# Task description
Given the records below, would you repeat exactly the lines that begin at the one containing "Where should I click to: Focus" and end at the one containing "This screenshot has height=1315, width=1973.", inclusive?

[Pixel coordinate grounding data]
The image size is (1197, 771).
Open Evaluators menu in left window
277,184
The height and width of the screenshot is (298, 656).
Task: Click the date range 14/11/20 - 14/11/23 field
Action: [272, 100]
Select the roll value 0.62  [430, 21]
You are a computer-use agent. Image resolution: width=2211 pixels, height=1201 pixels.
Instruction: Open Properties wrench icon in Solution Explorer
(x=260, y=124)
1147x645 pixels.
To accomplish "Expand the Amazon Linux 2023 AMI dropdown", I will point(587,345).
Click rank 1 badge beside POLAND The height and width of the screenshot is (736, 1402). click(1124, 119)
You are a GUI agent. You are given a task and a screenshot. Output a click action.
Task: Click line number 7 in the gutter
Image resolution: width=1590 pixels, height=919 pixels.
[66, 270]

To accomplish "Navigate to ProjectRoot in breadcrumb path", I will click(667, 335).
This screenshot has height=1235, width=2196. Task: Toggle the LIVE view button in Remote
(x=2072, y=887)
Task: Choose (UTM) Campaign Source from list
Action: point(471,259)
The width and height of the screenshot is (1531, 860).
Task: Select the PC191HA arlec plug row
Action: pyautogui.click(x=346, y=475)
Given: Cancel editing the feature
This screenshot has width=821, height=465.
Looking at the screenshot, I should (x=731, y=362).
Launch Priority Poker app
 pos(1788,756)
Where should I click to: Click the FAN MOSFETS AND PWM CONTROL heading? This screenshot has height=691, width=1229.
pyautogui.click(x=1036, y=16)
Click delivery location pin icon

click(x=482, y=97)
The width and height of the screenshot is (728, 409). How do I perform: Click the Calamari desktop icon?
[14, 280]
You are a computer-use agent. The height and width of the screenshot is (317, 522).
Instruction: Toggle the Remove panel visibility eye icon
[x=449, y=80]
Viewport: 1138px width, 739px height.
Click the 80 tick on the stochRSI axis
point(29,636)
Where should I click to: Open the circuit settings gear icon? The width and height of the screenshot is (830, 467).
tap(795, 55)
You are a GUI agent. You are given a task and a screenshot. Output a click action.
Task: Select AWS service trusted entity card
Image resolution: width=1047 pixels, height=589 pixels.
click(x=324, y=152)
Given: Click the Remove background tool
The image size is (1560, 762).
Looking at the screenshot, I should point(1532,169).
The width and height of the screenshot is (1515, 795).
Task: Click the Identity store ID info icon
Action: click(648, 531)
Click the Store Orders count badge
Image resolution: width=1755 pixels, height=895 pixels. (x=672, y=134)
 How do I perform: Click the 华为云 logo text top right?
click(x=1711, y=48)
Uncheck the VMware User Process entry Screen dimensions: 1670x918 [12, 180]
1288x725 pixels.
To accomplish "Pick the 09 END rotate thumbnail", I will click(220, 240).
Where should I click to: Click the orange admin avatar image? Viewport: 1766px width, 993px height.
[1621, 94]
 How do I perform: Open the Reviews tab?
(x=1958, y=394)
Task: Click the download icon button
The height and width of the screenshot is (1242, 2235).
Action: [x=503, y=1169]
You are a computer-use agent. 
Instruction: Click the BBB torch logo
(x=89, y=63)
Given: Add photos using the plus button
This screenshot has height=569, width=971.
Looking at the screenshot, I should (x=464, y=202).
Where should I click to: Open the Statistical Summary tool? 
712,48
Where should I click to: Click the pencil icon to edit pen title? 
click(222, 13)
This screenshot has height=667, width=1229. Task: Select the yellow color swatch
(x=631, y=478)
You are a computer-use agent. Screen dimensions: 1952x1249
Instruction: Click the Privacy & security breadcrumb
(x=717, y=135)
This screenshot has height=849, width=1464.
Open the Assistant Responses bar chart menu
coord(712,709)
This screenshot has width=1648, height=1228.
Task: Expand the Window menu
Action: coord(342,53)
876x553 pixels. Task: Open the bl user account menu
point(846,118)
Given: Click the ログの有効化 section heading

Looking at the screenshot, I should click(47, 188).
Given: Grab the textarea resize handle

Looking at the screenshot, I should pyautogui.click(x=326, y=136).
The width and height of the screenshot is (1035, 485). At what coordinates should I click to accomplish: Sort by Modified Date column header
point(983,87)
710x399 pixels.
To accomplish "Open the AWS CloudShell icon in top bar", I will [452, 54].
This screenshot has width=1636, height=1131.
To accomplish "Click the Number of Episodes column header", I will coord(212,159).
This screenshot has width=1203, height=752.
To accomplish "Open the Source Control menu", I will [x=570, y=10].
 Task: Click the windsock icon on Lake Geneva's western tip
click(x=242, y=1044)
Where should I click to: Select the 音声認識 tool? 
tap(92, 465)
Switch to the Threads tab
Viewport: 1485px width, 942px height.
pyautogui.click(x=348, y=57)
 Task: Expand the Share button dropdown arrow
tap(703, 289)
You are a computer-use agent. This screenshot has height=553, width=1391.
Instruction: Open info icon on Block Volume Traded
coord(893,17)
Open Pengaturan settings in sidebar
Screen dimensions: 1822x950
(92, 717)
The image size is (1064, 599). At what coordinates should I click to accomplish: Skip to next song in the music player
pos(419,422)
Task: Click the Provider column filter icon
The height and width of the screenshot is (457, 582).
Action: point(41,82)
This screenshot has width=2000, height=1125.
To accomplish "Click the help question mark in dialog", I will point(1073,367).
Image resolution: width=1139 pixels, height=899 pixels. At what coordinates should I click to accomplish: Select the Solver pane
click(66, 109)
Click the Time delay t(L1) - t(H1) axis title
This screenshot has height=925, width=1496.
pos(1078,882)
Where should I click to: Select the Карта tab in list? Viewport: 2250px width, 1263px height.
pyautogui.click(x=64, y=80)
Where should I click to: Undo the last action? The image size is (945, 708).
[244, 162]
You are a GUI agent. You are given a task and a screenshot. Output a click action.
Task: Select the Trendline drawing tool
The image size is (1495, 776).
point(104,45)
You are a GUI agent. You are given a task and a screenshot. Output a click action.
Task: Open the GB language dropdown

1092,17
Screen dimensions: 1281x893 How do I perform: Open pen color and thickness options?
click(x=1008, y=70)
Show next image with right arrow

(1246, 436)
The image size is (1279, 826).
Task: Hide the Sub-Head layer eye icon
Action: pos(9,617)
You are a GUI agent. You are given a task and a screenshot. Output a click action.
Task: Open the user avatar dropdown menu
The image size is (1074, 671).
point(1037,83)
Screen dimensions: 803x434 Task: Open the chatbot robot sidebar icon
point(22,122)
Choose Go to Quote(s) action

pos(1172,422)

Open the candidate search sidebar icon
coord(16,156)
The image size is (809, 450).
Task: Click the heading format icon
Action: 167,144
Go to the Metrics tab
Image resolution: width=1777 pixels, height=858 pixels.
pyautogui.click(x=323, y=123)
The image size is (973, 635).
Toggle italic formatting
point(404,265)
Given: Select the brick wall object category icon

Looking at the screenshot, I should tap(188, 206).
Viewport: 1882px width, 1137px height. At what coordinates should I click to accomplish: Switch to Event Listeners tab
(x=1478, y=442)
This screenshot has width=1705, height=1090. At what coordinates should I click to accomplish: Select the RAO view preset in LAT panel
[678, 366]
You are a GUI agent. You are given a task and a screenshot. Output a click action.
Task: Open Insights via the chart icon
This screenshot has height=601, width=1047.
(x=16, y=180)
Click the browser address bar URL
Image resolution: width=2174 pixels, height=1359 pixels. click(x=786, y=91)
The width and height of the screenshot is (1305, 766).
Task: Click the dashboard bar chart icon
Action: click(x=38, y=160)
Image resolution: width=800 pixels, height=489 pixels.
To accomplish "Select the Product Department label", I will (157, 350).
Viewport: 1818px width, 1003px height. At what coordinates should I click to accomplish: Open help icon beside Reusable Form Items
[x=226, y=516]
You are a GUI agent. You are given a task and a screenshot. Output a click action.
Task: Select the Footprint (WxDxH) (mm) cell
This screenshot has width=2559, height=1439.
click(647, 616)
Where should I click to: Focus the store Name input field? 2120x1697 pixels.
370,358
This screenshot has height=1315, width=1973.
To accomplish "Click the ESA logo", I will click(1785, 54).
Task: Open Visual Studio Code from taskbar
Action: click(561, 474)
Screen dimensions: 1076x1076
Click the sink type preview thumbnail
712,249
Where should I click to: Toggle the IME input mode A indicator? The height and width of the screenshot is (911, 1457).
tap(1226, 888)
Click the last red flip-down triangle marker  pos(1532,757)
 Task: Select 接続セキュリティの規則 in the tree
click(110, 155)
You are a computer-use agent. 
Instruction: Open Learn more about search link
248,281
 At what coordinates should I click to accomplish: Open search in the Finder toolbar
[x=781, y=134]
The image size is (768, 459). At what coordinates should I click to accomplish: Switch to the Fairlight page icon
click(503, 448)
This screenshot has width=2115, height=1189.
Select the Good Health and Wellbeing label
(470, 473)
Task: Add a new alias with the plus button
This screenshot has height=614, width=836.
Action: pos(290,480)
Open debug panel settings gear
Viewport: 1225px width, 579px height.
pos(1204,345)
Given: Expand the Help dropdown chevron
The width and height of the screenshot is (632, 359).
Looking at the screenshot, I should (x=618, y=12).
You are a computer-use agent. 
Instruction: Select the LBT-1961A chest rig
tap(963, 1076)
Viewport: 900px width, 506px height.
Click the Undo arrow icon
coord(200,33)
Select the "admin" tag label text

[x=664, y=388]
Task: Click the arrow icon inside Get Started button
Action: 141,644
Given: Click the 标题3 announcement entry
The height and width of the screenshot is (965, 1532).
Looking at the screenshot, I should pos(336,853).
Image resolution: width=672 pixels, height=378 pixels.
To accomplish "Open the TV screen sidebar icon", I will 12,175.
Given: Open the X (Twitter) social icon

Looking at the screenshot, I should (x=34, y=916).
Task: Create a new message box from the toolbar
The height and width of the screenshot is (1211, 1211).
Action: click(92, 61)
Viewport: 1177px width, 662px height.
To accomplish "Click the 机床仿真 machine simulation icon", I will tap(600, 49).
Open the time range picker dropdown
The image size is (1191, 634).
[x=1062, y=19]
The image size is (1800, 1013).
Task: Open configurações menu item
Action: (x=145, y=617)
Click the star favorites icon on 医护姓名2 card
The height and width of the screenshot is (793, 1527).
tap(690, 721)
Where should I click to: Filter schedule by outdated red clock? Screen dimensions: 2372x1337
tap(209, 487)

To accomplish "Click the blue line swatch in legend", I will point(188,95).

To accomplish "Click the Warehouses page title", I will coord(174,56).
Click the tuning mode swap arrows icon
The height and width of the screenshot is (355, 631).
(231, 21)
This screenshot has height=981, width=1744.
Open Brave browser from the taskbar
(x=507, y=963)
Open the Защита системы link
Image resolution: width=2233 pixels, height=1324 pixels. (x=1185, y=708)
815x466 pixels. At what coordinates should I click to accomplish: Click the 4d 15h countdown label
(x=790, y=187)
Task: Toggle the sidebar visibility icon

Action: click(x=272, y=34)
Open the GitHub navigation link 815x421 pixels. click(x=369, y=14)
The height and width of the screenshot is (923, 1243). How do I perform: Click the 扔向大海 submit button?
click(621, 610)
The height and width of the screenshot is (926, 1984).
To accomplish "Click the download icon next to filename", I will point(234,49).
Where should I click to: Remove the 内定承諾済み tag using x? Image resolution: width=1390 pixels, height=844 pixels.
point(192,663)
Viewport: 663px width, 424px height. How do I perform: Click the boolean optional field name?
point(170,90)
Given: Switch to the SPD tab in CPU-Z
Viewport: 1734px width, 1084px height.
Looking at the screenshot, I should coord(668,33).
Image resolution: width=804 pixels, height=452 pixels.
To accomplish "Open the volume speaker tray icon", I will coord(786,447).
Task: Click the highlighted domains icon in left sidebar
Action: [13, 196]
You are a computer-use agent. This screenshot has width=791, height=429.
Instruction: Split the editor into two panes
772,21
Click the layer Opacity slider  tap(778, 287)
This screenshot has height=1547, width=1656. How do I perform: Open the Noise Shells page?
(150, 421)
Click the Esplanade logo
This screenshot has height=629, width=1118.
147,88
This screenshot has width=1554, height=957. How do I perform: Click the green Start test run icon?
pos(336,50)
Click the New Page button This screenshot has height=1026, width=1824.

# Answer to this task
Where should I click to: Focus the store Name input field? 2120x1697 pixels.
370,358
This screenshot has height=1315, width=1973.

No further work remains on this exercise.